The decision to take AIG out of the index and put KFT into the index couldn't have happened at a worse time. After all, the Dow Jones Industrial Average is a price weighted index. This means that the higher the stock price, the greater the impact the stock would have on the overall movement of the index. Essentially, the people at Dow-Jones traded a low priced stock with little impact on the index for a high priced stock that was susceptible to falling during a crummy economy. Furthermore, by choosing KFT, Dow-Jones ensured that the index would fall further because high quality stocks like KFT are the last to go when the market hits the skids. And so, KFT promptly fell 33% after being added to the index. Being a relatively high priced stock in the index, KFT had a much more significant impact on the Dow Industrials than the 90% decline in AIG over the same period.

Effectively, what I am describing is a "buy high and sell low" strategy that Dow-Jones exhibited in recent years. Which got me wondering, how did they manage during the "Great" Crash of 1929? Well, the results were what I would consider to be astonishing. The untimely inclusion of companies like KFT, C, HPQ, INTC, MSFT, AIG, BAC and HD were nothing new. However, what was unique about the period of 1929 to 1932 was the number of changes to the index that took place in such a short period of time. A total of 18 companies were taken in and taken out of the Dow.

Never before and never since has the Dow had so many companies added and dropped as constituents of the index. The only other period that came close was the period from 1899 to 1901, when the index had 9 companies added and dropped from the index. As demonstrated earlier, the timing of the selections were not the most optimal. As one company was added at a relatively high price the outgoing company with a low price, which would have had little impact on the downside, was given the boot.

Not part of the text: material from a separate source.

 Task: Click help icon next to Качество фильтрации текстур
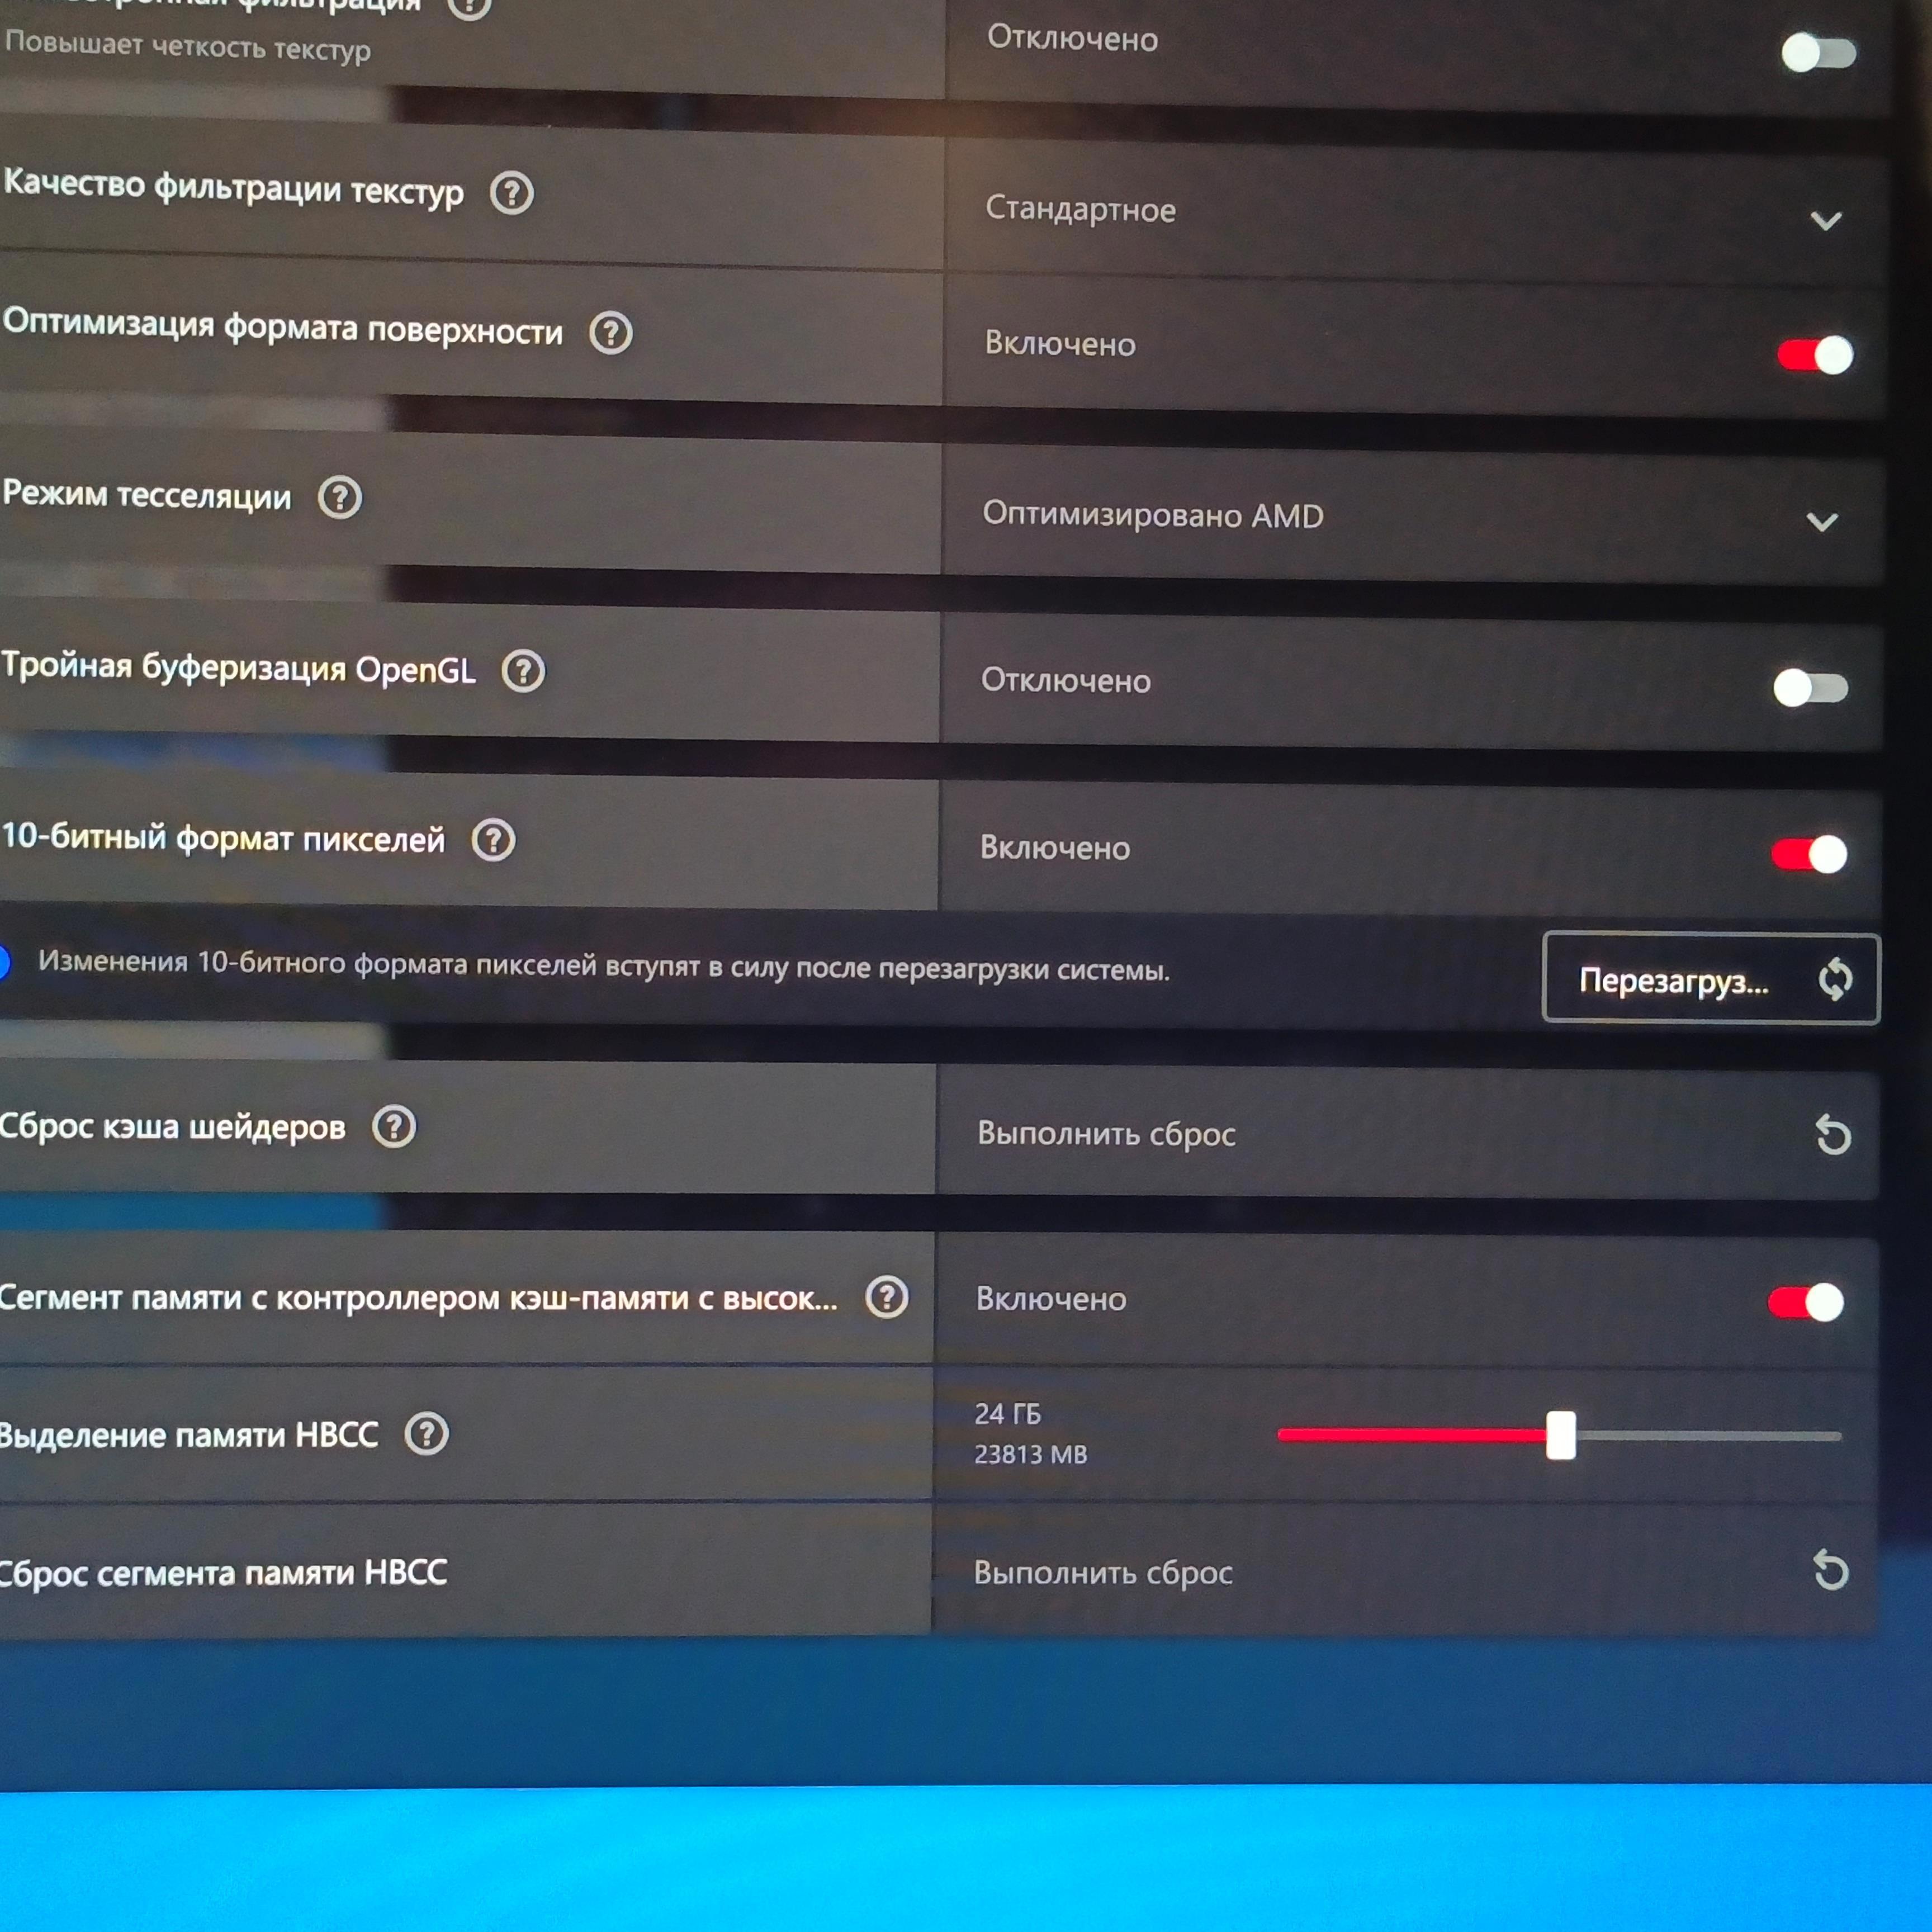512,192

This resulted in a vicious cycle which propelled the index much lower than was otherwise necessary.

I contrasted the period of 1929 to 1932 with other known bear markets like 1906 to 1924, when the Dow languished around the 100 level, and the period from 1966 to 1982, when the Dow traded at or below 1000. In each case, the number of changes to the index was marginal, at best. The 18 year period from 1906 to 1924 had only 13 changes or 1.38 changes per year. The 16 year period from 1966 to 1982 had only 4 changes or 0.25 changes per year. This is contrasted with the 1929 to 1932 period which had 6 changes per year.

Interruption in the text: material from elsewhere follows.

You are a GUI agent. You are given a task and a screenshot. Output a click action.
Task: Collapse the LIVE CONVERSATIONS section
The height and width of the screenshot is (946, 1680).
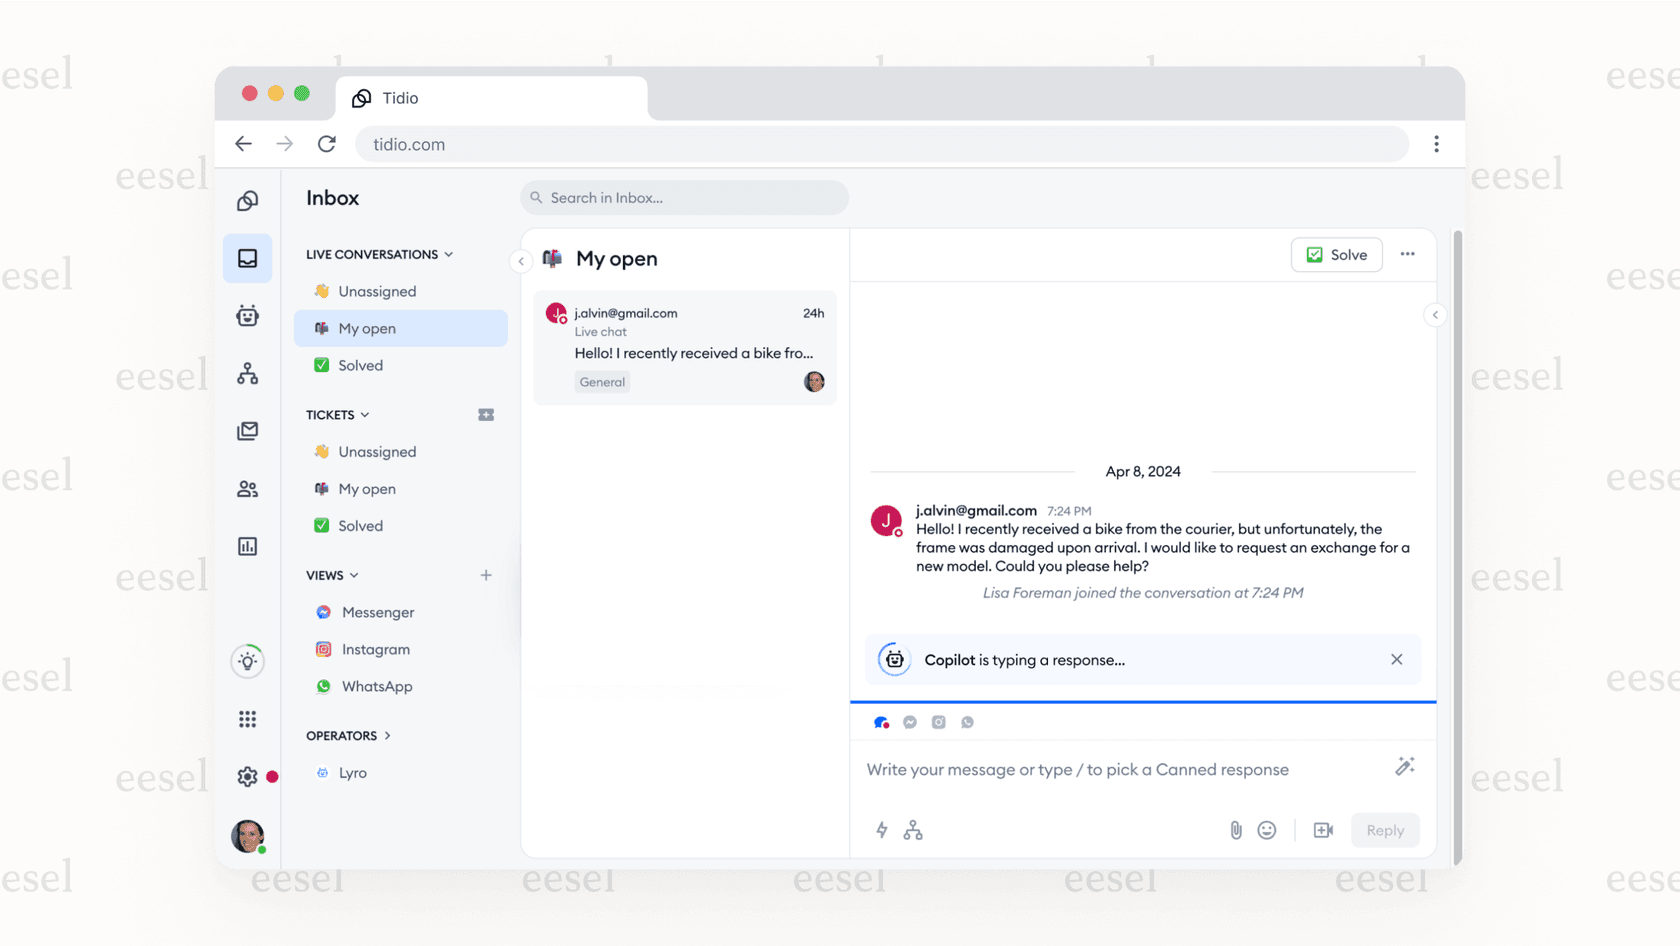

If looked at from the perspective that Dow-Jones is always going to "buy high and sell low" then we can reasonably assume that much of the decline in the Dow from 1929 to 1932 was due primarily to the constant changes to the index. Frequent changes to the index causes "the market" to grope about for a bottom (no pun intended) that doesn't exist. It appears that Dow-Jones learned the lesson that "buy and hold" works better than trading in and out. However, the timing of their changes to the index has caused more pain to last much longer than if they just let sleeping dogs lie.